By ROGER EBERT, Chicago Sun-Times, September 29th, 2000.

If you knew a lot about movies but nothing about a band named Barenaked Ladies, you might reasonably assume that "Barenaked in America" was a spoof-a "This Is Spinal Tap"-style mockumentary aimed at the popular image of Canadians as people who are awfully nice. While most band documentaries wade through sex, drugs and rock 'n' roll, this one has no sex, no drugs, and the kind of rock 'n' roll that reminds one of their fans of "something I'd hear at a dorm party."

It's groundbreaking when the lead singer comes out in chinos and a dress shirt with the buttons stretching over his tummy. But the movie becomes even stranger when the camera goes aboard the tour bus. What do the band members do on the bus? Play euchre. Yes, euchre. "Euchre is a Canadian thing," one of the sidemen says. "I don't know if Americans have ever heard of it." Oh, and I almost forgot: There is sex on the bus, but it doesn't involve groupies and orgies. A couple of the guys giggle about sneaking out in the morning to dispose of used Kleenex.

Barenaked Ladies is a real band, and a popular one. One reason for its appeal is that it's the Slim Whitman of rock bands: When members sing a song, it sounds like you could do it, too, about as well as they can. You couldn't; there's a lot of musicianship buried in their deceptively square stage act, but it sounds like you could.

The Ladies started as street buskers in Toronto, selling cassettes of their work. They came to the attention of MuchMusic, that cable channel that looks like a multicultural and countercultural MTV. They haven't done a single thing to glitz up their act or to appear as anything other than what they are: nice Canadian boys having fun. When Jim Creeggan, the bass player, gets a vocal solo, what song does he choose? "Itsy Bitsy Spider." Another one of their songs is about a farmer who loves Anne Murray. Then there's tape of an Anne Murray Christmas special on which Barenaked Ladies sing "God Rest Ye, Merry Gentlemen."

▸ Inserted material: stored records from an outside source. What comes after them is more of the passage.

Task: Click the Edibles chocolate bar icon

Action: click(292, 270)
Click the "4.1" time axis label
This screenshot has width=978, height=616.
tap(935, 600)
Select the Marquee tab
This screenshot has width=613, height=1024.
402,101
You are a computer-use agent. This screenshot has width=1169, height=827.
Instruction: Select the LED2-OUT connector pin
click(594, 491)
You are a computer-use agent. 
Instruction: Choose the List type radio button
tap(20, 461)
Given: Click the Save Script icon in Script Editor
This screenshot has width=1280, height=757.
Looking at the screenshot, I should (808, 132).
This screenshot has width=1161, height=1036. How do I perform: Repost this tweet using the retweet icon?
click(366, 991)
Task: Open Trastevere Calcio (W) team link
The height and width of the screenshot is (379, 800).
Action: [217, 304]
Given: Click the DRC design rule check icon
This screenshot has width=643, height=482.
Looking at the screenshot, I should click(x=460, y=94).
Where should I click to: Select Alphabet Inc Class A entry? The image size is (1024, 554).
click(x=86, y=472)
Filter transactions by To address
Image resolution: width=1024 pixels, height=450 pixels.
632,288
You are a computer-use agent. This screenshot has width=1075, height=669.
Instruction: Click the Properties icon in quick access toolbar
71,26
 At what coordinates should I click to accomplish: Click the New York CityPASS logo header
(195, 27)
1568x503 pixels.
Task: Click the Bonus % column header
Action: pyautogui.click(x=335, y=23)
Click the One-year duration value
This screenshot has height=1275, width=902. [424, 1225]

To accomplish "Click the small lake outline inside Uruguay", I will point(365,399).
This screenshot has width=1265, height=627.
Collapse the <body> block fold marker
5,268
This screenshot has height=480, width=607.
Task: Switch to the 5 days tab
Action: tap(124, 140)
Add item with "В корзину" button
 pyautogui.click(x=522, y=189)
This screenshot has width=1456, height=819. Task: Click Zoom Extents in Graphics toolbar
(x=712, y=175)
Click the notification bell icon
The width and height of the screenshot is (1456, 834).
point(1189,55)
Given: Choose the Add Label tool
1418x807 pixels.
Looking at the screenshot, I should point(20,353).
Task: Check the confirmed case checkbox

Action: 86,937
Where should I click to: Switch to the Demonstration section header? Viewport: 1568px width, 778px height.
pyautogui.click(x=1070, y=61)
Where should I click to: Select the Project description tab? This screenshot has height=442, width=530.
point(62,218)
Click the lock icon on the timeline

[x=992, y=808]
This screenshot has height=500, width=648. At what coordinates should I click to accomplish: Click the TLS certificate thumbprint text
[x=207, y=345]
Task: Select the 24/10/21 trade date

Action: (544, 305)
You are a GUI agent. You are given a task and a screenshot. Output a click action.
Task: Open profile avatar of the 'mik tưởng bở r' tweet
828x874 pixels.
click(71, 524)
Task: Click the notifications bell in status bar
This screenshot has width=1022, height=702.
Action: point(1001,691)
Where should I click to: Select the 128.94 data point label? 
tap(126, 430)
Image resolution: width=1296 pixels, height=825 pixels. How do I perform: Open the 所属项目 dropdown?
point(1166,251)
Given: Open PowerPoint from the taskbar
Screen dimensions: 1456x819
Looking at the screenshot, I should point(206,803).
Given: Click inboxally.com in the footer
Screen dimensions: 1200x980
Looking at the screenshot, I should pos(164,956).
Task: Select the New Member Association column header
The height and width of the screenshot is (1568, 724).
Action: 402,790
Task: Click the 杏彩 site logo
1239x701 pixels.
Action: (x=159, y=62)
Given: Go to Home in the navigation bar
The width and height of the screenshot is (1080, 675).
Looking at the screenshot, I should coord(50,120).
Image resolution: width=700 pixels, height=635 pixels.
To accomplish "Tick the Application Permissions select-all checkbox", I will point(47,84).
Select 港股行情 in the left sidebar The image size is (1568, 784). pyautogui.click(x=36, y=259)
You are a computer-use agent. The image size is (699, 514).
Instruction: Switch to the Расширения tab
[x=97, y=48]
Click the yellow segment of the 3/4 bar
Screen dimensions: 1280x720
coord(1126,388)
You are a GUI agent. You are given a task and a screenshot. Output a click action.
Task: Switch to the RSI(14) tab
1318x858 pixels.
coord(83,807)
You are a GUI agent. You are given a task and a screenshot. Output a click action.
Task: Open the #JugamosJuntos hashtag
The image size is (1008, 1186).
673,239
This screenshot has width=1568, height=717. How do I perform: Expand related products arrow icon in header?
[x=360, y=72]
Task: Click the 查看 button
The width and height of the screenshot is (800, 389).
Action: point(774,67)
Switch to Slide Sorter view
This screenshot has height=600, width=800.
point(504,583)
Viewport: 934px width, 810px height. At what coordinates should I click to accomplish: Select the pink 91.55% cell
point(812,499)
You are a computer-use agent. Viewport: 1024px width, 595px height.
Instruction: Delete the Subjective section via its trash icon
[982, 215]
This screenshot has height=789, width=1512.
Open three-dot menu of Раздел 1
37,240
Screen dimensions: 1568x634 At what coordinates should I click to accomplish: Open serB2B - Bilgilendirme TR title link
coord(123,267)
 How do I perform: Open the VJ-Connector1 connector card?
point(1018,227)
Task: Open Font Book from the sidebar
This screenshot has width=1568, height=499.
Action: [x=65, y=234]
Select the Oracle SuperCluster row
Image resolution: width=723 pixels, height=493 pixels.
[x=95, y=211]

Steve Page, the chubby one, is the lead singer. Ed Robertson, with the dyed blond goatee and cropped hair, is the other front man. Just before the tour started, they lost their longtime lead singer and keyboardist Kevin Hearn, who was diagnosed with leukemia. Midway through the tour, Kevin is feeling good enough to join them onstage, but it is somehow typical of Barenaked Ladies that management supplies him with an electronic keyboard that's "covered with cigarette welts, with a lot of keys that have turned yellow and don't work." Also onstage, in addition to bass, drums and backup guitar, are occasional French horn and accordion players.

The documentary, directed by Jason Priestley ("Beverly Hills 90201"), arrives in Boston, where the Ladies fill an enormous arena with their fans. We get the usual sound bites outside the hall, but not the usual opinions: "They look like guys you'd see working at the Gap," one fan says. The Rolling Stones once figured in a documentary where someone was literally murdered by Hells Angels in front of the stage. There are dangers in being a Barenaked Lady, too. When the band plays its hit "If I Had a Million Dollars," fans throw Kraft Dinners onto the stage. Those boxes have sharp edges, Steve observes, and it can hurt if one hits you.